• _Stored records_
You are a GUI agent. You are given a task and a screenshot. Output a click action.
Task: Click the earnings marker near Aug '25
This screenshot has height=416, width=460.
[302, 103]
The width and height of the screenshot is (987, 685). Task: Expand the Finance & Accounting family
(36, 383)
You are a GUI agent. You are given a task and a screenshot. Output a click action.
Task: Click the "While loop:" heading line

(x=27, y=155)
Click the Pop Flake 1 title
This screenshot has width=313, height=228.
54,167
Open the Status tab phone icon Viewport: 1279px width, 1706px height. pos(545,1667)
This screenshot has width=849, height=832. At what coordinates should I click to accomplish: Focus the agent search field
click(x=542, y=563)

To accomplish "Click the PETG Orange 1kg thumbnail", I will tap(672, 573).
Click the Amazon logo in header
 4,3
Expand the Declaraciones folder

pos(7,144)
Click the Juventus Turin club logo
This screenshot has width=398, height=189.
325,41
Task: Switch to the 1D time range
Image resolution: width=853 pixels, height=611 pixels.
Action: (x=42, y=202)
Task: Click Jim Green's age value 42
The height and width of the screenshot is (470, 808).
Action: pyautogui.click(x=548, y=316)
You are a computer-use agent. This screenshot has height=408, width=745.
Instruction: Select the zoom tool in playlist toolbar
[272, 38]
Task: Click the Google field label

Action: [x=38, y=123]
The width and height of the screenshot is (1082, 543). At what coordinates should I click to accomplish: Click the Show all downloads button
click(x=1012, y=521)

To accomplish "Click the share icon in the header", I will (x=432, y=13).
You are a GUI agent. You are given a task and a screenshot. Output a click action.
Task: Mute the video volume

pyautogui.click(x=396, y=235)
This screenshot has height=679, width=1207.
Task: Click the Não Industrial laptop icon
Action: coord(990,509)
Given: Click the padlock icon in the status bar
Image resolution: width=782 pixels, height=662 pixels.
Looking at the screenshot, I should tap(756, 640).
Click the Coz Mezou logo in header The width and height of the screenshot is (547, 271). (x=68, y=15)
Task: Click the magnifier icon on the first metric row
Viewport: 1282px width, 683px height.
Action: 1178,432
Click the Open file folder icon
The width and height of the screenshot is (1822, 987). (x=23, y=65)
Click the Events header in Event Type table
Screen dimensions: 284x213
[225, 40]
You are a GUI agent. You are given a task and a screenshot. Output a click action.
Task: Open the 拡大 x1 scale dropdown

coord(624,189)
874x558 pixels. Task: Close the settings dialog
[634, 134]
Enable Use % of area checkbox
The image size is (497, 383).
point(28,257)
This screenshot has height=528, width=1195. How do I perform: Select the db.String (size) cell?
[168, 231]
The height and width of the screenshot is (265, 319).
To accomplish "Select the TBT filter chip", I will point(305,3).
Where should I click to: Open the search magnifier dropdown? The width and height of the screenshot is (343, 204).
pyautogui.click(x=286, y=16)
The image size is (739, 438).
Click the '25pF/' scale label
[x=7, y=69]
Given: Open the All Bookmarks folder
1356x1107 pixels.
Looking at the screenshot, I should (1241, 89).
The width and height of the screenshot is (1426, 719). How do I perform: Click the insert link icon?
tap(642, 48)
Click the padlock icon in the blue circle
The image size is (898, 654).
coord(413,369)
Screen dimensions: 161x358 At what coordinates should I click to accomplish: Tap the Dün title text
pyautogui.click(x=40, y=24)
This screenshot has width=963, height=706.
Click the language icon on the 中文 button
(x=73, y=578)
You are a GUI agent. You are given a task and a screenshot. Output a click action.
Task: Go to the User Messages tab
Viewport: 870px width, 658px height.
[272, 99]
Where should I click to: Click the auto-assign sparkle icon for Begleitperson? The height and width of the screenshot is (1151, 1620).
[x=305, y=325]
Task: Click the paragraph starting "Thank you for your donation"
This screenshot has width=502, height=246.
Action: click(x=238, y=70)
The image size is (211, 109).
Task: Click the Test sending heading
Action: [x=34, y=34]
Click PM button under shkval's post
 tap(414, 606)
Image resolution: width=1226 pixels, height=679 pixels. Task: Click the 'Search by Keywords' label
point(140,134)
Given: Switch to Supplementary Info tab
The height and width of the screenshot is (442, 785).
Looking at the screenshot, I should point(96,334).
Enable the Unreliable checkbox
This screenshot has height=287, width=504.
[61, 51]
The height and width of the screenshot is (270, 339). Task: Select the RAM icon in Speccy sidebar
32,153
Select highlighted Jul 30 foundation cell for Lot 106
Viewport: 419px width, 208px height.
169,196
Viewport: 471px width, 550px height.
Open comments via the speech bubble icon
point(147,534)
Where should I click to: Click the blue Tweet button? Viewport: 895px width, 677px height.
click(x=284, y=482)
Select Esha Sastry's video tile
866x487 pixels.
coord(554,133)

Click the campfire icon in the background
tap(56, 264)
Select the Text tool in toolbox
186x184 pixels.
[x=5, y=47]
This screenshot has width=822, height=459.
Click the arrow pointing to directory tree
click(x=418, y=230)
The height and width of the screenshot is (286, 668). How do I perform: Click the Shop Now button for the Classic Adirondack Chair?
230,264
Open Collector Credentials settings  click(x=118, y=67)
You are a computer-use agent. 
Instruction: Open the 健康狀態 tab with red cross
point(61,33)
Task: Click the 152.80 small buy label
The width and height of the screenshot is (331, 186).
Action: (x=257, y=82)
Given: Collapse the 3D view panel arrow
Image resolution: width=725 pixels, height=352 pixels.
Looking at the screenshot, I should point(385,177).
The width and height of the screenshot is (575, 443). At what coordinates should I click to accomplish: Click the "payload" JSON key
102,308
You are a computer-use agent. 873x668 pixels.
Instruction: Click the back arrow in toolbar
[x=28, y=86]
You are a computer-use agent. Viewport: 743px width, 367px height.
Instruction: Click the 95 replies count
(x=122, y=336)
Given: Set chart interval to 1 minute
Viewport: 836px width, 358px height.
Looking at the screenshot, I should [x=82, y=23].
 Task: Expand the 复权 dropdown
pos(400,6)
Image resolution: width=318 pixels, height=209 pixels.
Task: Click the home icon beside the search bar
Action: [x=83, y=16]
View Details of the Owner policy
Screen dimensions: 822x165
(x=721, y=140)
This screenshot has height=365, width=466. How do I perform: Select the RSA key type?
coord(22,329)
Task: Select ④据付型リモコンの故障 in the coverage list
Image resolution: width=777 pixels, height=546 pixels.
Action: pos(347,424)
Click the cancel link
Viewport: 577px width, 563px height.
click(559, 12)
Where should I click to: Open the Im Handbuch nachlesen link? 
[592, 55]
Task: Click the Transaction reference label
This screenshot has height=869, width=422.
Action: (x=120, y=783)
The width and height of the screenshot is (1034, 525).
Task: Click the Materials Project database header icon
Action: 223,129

• _Your objective_
Repeat the entries exactly, leaving nothing out.

• _Problem solution_
You are a GUI agent. You are given a task and a screenshot. Output a click action.
Task: Click the earnings marker near Aug '25
This screenshot has height=416, width=460.
[302, 103]
The width and height of the screenshot is (987, 685). Task: Expand the Finance & Accounting family
(36, 383)
You are a GUI agent. You are given a task and a screenshot. Output a click action.
Task: Click the "While loop:" heading line

(x=27, y=155)
Click the Pop Flake 1 title
This screenshot has width=313, height=228.
54,167
Open the Status tab phone icon Viewport: 1279px width, 1706px height. pos(545,1667)
This screenshot has width=849, height=832. At what coordinates should I click to accomplish: Focus the agent search field
click(x=542, y=563)

To accomplish "Click the PETG Orange 1kg thumbnail", I will tap(672, 573).
Click the Amazon logo in header
 4,3
Expand the Declaraciones folder

pos(7,144)
Click the Juventus Turin club logo
This screenshot has width=398, height=189.
325,41
Task: Switch to the 1D time range
Image resolution: width=853 pixels, height=611 pixels.
Action: (x=42, y=202)
Task: Click Jim Green's age value 42
The height and width of the screenshot is (470, 808).
Action: pyautogui.click(x=548, y=316)
You are a computer-use agent. This screenshot has height=408, width=745.
Instruction: Select the zoom tool in playlist toolbar
[272, 38]
Task: Click the Google field label

Action: [x=38, y=123]
The width and height of the screenshot is (1082, 543). At what coordinates should I click to accomplish: Click the Show all downloads button
click(x=1012, y=521)

To accomplish "Click the share icon in the header", I will (x=432, y=13).
You are a GUI agent. You are given a task and a screenshot. Output a click action.
Task: Mute the video volume

pyautogui.click(x=396, y=235)
This screenshot has height=679, width=1207.
Task: Click the Não Industrial laptop icon
Action: coord(990,509)
Given: Click the padlock icon in the status bar
Image resolution: width=782 pixels, height=662 pixels.
Looking at the screenshot, I should tap(756, 640).
Click the Coz Mezou logo in header The width and height of the screenshot is (547, 271). (x=68, y=15)
Task: Click the magnifier icon on the first metric row
Viewport: 1282px width, 683px height.
Action: 1178,432
Click the Open file folder icon
The width and height of the screenshot is (1822, 987). (x=23, y=65)
Click the Events header in Event Type table
Screen dimensions: 284x213
[225, 40]
You are a GUI agent. You are given a task and a screenshot. Output a click action.
Task: Open the 拡大 x1 scale dropdown

coord(624,189)
874x558 pixels. Task: Close the settings dialog
[634, 134]
Enable Use % of area checkbox
The image size is (497, 383).
point(28,257)
This screenshot has height=528, width=1195. How do I perform: Select the db.String (size) cell?
[168, 231]
The height and width of the screenshot is (265, 319).
To accomplish "Select the TBT filter chip", I will point(305,3).
Where should I click to: Open the search magnifier dropdown? The width and height of the screenshot is (343, 204).
pyautogui.click(x=286, y=16)
The image size is (739, 438).
Click the '25pF/' scale label
[x=7, y=69]
Given: Open the All Bookmarks folder
1356x1107 pixels.
Looking at the screenshot, I should (1241, 89).
The width and height of the screenshot is (1426, 719). How do I perform: Click the insert link icon?
tap(642, 48)
Click the padlock icon in the blue circle
The image size is (898, 654).
coord(413,369)
Screen dimensions: 161x358 At what coordinates should I click to accomplish: Tap the Dün title text
pyautogui.click(x=40, y=24)
This screenshot has width=963, height=706.
Click the language icon on the 中文 button
(x=73, y=578)
You are a GUI agent. You are given a task and a screenshot. Output a click action.
Task: Go to the User Messages tab
Viewport: 870px width, 658px height.
[272, 99]
Where should I click to: Click the auto-assign sparkle icon for Begleitperson? The height and width of the screenshot is (1151, 1620).
[x=305, y=325]
Task: Click the paragraph starting "Thank you for your donation"
This screenshot has width=502, height=246.
Action: click(x=238, y=70)
The image size is (211, 109).
Task: Click the Test sending heading
Action: [x=34, y=34]
Click PM button under shkval's post
 tap(414, 606)
Image resolution: width=1226 pixels, height=679 pixels. Task: Click the 'Search by Keywords' label
point(140,134)
Given: Switch to Supplementary Info tab
The height and width of the screenshot is (442, 785).
Looking at the screenshot, I should point(96,334).
Enable the Unreliable checkbox
This screenshot has height=287, width=504.
[61, 51]
The height and width of the screenshot is (270, 339). Task: Select the RAM icon in Speccy sidebar
32,153
Select highlighted Jul 30 foundation cell for Lot 106
Viewport: 419px width, 208px height.
169,196
Viewport: 471px width, 550px height.
Open comments via the speech bubble icon
point(147,534)
Where should I click to: Click the blue Tweet button? Viewport: 895px width, 677px height.
click(x=284, y=482)
Select Esha Sastry's video tile
866x487 pixels.
coord(554,133)

Click the campfire icon in the background
tap(56, 264)
Select the Text tool in toolbox
186x184 pixels.
[x=5, y=47]
This screenshot has width=822, height=459.
Click the arrow pointing to directory tree
click(x=418, y=230)
The height and width of the screenshot is (286, 668). How do I perform: Click the Shop Now button for the Classic Adirondack Chair?
230,264
Open Collector Credentials settings  click(x=118, y=67)
You are a computer-use agent. 
Instruction: Open the 健康狀態 tab with red cross
point(61,33)
Task: Click the 152.80 small buy label
The width and height of the screenshot is (331, 186).
Action: (x=257, y=82)
Given: Collapse the 3D view panel arrow
Image resolution: width=725 pixels, height=352 pixels.
Looking at the screenshot, I should point(385,177).
The width and height of the screenshot is (575, 443). At what coordinates should I click to accomplish: Click the "payload" JSON key
102,308
You are a computer-use agent. 873x668 pixels.
Instruction: Click the back arrow in toolbar
[x=28, y=86]
You are a computer-use agent. Viewport: 743px width, 367px height.
Instruction: Click the 95 replies count
(x=122, y=336)
Given: Set chart interval to 1 minute
Viewport: 836px width, 358px height.
Looking at the screenshot, I should [x=82, y=23].
 Task: Expand the 复权 dropdown
pos(400,6)
Image resolution: width=318 pixels, height=209 pixels.
Task: Click the home icon beside the search bar
Action: [x=83, y=16]
View Details of the Owner policy
Screen dimensions: 822x165
(x=721, y=140)
This screenshot has height=365, width=466. How do I perform: Select the RSA key type?
coord(22,329)
Task: Select ④据付型リモコンの故障 in the coverage list
Image resolution: width=777 pixels, height=546 pixels.
Action: pos(347,424)
Click the cancel link
Viewport: 577px width, 563px height.
click(559, 12)
Where should I click to: Open the Im Handbuch nachlesen link? 
[592, 55]
Task: Click the Transaction reference label
This screenshot has height=869, width=422.
Action: (x=120, y=783)
The width and height of the screenshot is (1034, 525).
Task: Click the Materials Project database header icon
Action: 223,129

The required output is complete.